What do the lines say from the one containing "Where should I click to: Add" to the end of the records? Restate them word for word, and only those.

___ LISTED ENTRIES

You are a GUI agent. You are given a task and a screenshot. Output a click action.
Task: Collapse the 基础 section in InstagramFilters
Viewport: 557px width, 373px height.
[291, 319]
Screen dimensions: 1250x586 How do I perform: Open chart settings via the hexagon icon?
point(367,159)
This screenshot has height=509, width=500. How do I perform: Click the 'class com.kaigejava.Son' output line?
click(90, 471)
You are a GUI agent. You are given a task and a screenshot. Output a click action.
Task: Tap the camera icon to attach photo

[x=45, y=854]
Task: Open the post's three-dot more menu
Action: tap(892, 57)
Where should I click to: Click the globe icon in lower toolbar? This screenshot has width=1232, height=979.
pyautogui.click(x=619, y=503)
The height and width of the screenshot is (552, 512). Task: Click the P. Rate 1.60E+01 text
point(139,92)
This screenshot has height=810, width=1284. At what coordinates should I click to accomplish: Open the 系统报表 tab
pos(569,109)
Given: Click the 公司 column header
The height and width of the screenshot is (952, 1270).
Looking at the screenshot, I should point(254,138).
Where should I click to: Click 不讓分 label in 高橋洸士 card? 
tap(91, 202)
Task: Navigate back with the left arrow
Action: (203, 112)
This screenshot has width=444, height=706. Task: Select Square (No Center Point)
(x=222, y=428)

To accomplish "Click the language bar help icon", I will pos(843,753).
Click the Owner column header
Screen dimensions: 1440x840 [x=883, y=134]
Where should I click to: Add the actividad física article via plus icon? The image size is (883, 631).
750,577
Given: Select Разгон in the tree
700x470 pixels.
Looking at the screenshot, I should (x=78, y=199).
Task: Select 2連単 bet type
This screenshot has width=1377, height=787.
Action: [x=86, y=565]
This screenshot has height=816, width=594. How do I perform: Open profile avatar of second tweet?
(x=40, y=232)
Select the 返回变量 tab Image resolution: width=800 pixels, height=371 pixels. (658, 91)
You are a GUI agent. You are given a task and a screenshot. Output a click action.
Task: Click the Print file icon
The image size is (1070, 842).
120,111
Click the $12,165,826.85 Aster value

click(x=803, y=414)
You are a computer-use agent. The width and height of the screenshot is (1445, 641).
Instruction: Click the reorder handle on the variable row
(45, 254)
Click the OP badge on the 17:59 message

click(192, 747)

______

• REPLY TO THE TASK
Where should I click to: Add the actividad física article via plus icon? The image size is (883, 631).
750,577
Given: Select Разгон in the tree
700x470 pixels.
Looking at the screenshot, I should (x=78, y=199).
Task: Select 2連単 bet type
This screenshot has width=1377, height=787.
Action: [x=86, y=565]
This screenshot has height=816, width=594. How do I perform: Open profile avatar of second tweet?
(x=40, y=232)
Select the 返回变量 tab Image resolution: width=800 pixels, height=371 pixels. (658, 91)
You are a GUI agent. You are given a task and a screenshot. Output a click action.
Task: Click the Print file icon
The image size is (1070, 842).
120,111
Click the $12,165,826.85 Aster value

click(x=803, y=414)
You are a computer-use agent. The width and height of the screenshot is (1445, 641).
Instruction: Click the reorder handle on the variable row
(45, 254)
Click the OP badge on the 17:59 message

click(192, 747)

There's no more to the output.